__Objective__
Give the listing as a Markdown table with the columns "Row" and "Listing line," starting with the line that contains "Medien (621, 2181)" and going on through the line that contains "Scania P, G, R, T Serisi Yağ". Number each row, and leave out blank lines.

__Record set__
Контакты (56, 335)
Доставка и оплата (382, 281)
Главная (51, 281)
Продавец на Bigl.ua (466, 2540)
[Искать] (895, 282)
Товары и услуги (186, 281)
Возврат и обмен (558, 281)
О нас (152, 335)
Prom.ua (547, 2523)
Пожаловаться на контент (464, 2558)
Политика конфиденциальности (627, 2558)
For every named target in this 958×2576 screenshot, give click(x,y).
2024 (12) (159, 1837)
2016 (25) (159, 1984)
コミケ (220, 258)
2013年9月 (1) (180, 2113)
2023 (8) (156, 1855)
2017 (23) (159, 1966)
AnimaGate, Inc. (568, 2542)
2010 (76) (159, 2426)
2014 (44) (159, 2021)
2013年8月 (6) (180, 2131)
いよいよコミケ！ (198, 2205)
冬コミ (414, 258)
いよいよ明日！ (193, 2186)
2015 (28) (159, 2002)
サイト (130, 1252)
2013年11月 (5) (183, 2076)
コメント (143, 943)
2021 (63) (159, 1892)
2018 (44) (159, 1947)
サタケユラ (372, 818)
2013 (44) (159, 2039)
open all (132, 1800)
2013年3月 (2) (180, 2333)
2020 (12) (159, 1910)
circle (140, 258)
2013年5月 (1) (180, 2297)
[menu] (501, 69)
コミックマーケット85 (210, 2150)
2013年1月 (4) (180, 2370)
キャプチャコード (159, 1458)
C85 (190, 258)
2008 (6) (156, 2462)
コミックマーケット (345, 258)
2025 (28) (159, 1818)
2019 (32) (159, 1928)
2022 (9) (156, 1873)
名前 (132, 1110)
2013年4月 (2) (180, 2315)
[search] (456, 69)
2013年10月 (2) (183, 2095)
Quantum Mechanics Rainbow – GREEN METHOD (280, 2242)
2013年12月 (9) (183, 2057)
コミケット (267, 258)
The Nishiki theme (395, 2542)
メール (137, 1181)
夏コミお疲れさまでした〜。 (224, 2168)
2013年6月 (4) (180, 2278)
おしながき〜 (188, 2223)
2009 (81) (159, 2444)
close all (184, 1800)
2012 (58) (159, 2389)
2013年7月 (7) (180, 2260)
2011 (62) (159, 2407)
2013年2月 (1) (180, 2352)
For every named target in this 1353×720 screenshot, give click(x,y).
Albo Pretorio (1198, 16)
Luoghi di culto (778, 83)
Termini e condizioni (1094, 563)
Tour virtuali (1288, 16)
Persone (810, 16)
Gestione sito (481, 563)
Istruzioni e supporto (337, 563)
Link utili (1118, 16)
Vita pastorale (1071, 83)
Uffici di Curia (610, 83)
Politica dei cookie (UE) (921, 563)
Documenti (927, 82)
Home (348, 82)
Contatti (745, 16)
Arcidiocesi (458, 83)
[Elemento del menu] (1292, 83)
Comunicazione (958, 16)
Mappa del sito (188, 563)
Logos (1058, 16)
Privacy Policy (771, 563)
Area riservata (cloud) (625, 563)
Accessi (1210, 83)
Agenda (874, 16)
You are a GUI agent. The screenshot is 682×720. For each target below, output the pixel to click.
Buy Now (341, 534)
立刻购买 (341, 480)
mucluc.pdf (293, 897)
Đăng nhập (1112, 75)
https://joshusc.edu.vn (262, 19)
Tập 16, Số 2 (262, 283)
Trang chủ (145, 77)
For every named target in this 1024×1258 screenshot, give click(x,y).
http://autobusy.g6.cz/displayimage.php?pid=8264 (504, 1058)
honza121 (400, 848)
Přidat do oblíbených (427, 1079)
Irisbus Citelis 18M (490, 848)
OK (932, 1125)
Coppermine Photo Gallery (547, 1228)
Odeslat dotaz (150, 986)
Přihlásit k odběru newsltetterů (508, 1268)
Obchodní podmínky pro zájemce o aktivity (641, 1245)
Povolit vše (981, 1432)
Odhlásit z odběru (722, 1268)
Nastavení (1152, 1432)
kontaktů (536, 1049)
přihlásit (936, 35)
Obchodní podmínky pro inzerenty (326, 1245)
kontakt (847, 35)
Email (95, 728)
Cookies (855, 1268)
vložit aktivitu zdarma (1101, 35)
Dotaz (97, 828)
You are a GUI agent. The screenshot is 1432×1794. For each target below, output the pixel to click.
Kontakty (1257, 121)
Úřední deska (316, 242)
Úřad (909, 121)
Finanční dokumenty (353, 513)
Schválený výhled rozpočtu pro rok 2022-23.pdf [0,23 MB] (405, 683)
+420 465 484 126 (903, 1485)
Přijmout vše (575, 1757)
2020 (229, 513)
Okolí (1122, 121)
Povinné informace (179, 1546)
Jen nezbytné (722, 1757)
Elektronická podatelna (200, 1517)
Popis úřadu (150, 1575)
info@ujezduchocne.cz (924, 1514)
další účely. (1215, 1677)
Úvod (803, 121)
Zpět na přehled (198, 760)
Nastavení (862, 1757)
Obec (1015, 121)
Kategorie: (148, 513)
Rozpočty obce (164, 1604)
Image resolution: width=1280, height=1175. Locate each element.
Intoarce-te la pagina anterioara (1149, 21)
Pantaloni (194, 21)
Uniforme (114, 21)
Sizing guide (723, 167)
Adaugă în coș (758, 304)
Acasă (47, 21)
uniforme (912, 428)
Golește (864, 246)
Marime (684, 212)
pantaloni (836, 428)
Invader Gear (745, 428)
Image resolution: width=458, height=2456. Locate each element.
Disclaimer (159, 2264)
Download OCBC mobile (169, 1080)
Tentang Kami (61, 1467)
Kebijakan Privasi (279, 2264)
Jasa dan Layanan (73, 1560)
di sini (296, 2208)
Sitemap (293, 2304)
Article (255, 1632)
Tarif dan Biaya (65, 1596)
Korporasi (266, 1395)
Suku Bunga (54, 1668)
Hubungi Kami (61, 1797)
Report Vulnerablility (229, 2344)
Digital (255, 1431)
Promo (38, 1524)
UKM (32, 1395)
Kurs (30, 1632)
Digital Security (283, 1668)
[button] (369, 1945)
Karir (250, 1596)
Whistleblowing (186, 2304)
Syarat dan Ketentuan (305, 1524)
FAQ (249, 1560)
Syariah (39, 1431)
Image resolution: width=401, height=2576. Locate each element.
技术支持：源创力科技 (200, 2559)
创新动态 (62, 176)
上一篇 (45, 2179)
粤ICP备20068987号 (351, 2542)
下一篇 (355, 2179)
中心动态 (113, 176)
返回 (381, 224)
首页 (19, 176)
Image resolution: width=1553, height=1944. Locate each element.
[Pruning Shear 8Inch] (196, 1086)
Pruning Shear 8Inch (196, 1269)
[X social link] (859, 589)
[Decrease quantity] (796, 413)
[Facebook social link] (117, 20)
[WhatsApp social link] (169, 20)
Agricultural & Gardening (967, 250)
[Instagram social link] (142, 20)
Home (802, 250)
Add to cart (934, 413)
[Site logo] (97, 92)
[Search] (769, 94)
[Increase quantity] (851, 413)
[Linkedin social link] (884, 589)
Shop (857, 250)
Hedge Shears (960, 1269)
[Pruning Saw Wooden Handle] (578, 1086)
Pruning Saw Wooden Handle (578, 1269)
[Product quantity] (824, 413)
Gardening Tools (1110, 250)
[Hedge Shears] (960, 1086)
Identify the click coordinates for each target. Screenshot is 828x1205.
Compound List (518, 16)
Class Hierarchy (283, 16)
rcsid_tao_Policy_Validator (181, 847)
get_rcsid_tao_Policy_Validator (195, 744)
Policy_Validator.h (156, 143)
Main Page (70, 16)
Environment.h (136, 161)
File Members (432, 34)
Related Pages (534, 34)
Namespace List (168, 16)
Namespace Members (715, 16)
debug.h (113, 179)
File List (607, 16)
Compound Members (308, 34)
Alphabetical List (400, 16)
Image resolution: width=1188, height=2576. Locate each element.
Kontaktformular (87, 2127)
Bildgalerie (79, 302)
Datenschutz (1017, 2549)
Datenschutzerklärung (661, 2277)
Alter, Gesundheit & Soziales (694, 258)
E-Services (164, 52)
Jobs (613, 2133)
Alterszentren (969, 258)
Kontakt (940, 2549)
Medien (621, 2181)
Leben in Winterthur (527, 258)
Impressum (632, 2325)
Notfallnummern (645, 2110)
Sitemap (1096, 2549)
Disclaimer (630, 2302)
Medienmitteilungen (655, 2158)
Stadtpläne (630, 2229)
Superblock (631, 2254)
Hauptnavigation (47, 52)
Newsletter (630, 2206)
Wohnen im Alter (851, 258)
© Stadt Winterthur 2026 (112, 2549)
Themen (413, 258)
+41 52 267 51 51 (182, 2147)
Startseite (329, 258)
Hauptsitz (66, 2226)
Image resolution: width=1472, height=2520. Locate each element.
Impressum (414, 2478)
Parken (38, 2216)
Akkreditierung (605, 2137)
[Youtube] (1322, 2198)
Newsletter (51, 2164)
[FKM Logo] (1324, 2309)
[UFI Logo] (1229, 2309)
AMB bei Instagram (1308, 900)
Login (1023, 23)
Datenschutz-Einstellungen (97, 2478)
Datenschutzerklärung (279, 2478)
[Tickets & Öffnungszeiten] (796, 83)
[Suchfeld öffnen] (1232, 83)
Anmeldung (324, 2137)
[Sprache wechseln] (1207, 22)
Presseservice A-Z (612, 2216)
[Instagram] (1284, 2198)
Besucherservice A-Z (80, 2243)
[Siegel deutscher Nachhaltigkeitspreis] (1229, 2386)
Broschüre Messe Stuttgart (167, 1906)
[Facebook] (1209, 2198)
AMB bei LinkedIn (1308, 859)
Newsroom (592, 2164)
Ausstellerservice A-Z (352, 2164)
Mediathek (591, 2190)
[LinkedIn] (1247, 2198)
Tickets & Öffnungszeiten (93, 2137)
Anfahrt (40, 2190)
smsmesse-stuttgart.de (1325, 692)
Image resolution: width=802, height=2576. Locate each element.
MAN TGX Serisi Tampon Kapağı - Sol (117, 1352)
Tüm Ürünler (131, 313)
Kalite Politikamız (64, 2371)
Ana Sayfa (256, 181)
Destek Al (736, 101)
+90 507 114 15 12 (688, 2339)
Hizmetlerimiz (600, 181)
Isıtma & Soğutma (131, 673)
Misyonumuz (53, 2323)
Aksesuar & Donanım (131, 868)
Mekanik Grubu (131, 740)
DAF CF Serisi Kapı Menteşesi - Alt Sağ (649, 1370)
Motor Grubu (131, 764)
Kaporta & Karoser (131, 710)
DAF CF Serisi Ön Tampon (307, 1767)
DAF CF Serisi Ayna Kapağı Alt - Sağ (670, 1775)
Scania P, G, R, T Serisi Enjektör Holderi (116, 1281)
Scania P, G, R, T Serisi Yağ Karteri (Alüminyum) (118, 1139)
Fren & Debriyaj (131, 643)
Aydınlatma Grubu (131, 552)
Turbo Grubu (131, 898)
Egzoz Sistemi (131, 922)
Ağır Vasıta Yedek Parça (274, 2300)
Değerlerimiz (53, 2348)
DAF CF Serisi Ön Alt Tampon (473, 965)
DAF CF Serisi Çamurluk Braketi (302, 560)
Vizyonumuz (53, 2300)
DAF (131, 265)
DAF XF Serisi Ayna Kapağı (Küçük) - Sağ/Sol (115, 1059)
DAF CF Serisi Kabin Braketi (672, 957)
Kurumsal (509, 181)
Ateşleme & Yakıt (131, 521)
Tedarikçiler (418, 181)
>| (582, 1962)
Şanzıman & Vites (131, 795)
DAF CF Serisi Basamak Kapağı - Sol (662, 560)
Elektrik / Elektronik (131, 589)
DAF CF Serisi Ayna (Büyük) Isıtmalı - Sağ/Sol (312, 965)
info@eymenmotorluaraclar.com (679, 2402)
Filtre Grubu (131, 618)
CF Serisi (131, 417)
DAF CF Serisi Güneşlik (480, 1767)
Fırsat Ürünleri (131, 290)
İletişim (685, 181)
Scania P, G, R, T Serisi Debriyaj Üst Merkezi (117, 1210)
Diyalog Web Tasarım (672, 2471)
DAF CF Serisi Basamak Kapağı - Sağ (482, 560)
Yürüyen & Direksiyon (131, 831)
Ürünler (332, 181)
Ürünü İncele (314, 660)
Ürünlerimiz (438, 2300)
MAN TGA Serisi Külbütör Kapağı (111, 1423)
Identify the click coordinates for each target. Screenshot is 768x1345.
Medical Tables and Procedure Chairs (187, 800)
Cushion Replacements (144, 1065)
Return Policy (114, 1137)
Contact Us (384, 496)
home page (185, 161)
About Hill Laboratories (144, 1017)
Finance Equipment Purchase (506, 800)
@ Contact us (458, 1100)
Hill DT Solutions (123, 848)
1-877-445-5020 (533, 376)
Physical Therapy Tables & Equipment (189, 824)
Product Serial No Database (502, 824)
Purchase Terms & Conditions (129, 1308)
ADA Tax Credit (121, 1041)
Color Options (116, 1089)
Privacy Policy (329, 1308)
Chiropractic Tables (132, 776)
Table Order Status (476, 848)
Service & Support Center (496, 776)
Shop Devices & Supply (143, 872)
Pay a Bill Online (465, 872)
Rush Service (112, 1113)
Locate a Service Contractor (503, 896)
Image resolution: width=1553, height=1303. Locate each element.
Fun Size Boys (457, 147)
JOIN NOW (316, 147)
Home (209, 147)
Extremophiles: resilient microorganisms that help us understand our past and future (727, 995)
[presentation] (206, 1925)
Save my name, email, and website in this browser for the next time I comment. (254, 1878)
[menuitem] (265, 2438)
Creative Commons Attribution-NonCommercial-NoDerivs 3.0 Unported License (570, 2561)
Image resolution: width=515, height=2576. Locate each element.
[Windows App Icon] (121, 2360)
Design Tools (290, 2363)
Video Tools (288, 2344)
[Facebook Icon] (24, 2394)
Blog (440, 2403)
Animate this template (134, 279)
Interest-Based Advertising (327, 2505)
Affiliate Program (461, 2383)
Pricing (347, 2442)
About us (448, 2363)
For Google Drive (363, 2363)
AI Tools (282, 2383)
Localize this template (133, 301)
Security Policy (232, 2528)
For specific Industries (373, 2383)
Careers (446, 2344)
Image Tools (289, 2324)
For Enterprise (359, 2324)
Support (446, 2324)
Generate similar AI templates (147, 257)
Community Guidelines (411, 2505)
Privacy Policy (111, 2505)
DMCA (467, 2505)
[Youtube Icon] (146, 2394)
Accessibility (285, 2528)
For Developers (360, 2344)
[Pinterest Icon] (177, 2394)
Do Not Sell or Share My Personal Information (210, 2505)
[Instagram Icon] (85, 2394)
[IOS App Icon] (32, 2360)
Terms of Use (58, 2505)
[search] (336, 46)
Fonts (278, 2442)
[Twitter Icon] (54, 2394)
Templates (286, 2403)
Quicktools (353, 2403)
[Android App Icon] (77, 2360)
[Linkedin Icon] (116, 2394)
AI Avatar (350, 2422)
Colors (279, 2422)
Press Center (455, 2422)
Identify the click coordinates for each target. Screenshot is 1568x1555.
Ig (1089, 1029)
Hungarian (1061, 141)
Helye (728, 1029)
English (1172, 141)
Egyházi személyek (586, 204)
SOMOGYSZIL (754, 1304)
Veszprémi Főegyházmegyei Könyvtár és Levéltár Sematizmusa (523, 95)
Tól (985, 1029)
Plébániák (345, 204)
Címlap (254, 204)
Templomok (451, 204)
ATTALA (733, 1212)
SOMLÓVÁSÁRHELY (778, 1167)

__The result__
| Row | Listing line |
|---|---|
| 1 | Medien (621, 2181) |
| 2 | Leben in Winterthur (527, 258) |
| 3 | Impressum (632, 2325) |
| 4 | Notfallnummern (645, 2110) |
| 5 | Sitemap (1096, 2549) |
| 6 | Disclaimer (630, 2302) |
| 7 | Medienmitteilungen (655, 2158) |
| 8 | Stadtpläne (630, 2229) |
| 9 | Superblock (631, 2254) |
| 10 | Hauptnavigation (47, 52) |
| 11 | Newsletter (630, 2206) |
| 12 | Wohnen im Alter (851, 258) |
| 13 | © Stadt Winterthur 2026 (112, 2549) |
| 14 | Themen (413, 258) |
| 15 | +41 52 267 51 51 (182, 2147) |
| 16 | Startseite (329, 258) |
| 17 | Hauptsitz (66, 2226) |
| 18 | Image resolution: width=1472, height=2520. Locate each element. |
| 19 | Impressum (414, 2478) |
| 20 | Parken (38, 2216) |
| 21 | Akkreditierung (605, 2137) |
| 22 | [Youtube] (1322, 2198) |
| 23 | Newsletter (51, 2164) |
| 24 | [FKM Logo] (1324, 2309) |
| 25 | [UFI Logo] (1229, 2309) |
| 26 | AMB bei Instagram (1308, 900) |
| 27 | Login (1023, 23) |
| 28 | Datenschutz-Einstellungen (97, 2478) |
| 29 | Datenschutzerklärung (279, 2478) |
| 30 | [Tickets & Öffnungszeiten] (796, 83) |
| 31 | [Suchfeld öffnen] (1232, 83) |
| 32 | Anmeldung (324, 2137) |
| 33 | [Sprache wechseln] (1207, 22) |
| 34 | Presseservice A-Z (612, 2216) |
| 35 | [Instagram] (1284, 2198) |
| 36 | Besucherservice A-Z (80, 2243) |
| 37 | [Siegel deutscher Nachhaltigkeitspreis] (1229, 2386) |
| 38 | Broschüre Messe Stuttgart (167, 1906) |
| 39 | [Facebook] (1209, 2198) |
| 40 | AMB bei LinkedIn (1308, 859) |
| 41 | Newsroom (592, 2164) |
| 42 | Ausstellerservice A-Z (352, 2164) |
| 43 | Mediathek (591, 2190) |
| 44 | [LinkedIn] (1247, 2198) |
| 45 | Tickets & Öffnungszeiten (93, 2137) |
| 46 | Anfahrt (40, 2190) |
| 47 | smsmesse-stuttgart.de (1325, 692) |
| 48 | Image resolution: width=802, height=2576. Locate each element. |
| 49 | MAN TGX Serisi Tampon Kapağı - Sol (117, 1352) |
| 50 | Tüm Ürünler (131, 313) |
| 51 | Kalite Politikamız (64, 2371) |
| 52 | Ana Sayfa (256, 181) |
| 53 | Destek Al (736, 101) |
| 54 | +90 507 114 15 12 (688, 2339) |
| 55 | Hizmetlerimiz (600, 181) |
| 56 | Isıtma & Soğutma (131, 673) |
| 57 | Misyonumuz (53, 2323) |
| 58 | Aksesuar & Donanım (131, 868) |
| 59 | Mekanik Grubu (131, 740) |
| 60 | DAF CF Serisi Kapı Menteşesi - Alt Sağ (649, 1370) |
| 61 | Motor Grubu (131, 764) |
| 62 | Kaporta & Karoser (131, 710) |
| 63 | DAF CF Serisi Ön Tampon (307, 1767) |
| 64 | DAF CF Serisi Ayna Kapağı Alt - Sağ (670, 1775) |
| 65 | Scania P, G, R, T Serisi Enjektör Holderi (116, 1281) |
| 66 | Scania P, G, R, T Serisi Yağ Karteri (Alüminyum) (118, 1139) |